My dataframe which I read from a csv file has column names like this

abc.def, ewf.asd.fkl, qqit.vsf.addw.coil

I want to remove the '.' from all the names and convert them to

abcdef, eqfasdfkl, qqitvsfaddwcoil.

I tried using the sub command sub(".","",colnames(dataframe)) but this command took out the first letter of each column name and the column names changed to

bc.def, wf.asd.fkl, qit.vsf.addw.coil

Anyone know another command to do this. I can change the column name one by one, but I have a lot of files with 30 or more columns in each file.

Again, I want to remove the "." from all the colnames. I am trying to do this so I can use "sqldf" commands, which don't deal well with "."

Thank you for your help

3

3 Answers

20
votes

1) sqldf can deal with names having dots in them if you quote the names:

library(sqldf)
d0 <- read.csv(text = "A.B,C.D\n1,2")
sqldf('select "A.B", "C.D" from d0')

giving:

  A.B C.D
1   1   2

2) When reading the data using read.table or read.csv use the check.names=FALSE argument.

Compare:

Lines <- "A B,C D
1,2
3,4"
read.csv(text = Lines)
##   A.B C.D
## 1   1   2
## 2   3   4
read.csv(text = Lines, check.names = FALSE)
##   A B C D
## 1   1   2
## 2   3   4

however, in this example it still leaves a name that would have to be quoted in sqldf since the names have embedded spaces.

3) To simply remove the periods, if DF is a data frame:

names(DF) <- gsub(".", "", names(DF), fixed = TRUE)

or it might be nicer to convert the periods to underscores so that it is reversible:

names(DF) <- gsub(".", "_", names(DF), fixed = TRUE)

This last line could be alternatively done like this:

names(DF) <- chartr(".", "_", names(DF))
6
votes

To replace all the dots in the names you'll need to use gsub, rather than sub, which will only replace the first occurrence.

This should work.

test <- data.frame(abc.def = NA, ewf.asd.fkl = NA, qqit.vsf.addw.coil = NA)
names(test) <- gsub( ".",  "", names(test), fixed = TRUE)
test
  abcdef ewfasdfkl qqitvsfaddwcoil
1     NA        NA              NA
5
votes

UPDATE dplyr 0.8.0

As of dplyr 0.8 funs() is soft deprecated, use formula notation.

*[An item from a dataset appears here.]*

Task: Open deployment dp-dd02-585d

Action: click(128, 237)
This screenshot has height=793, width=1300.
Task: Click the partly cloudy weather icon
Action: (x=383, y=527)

a dplyr way to do this using stringr.

library(dplyr)
library(stringr)

data <- data.frame(abc.def = 1, ewf.asd.fkl = 2, qqit.vsf.addw.coil = 3)
renamed_data <- data %>%
  rename_all(~str_replace_all(.,"\\.","_")) # note we have to escape the '.' character with \\

Make sure you install the packages with install.packages().

Remember you have to escape the . character with \\. in regex, which functions like str_replace_all use, . is a wildcard.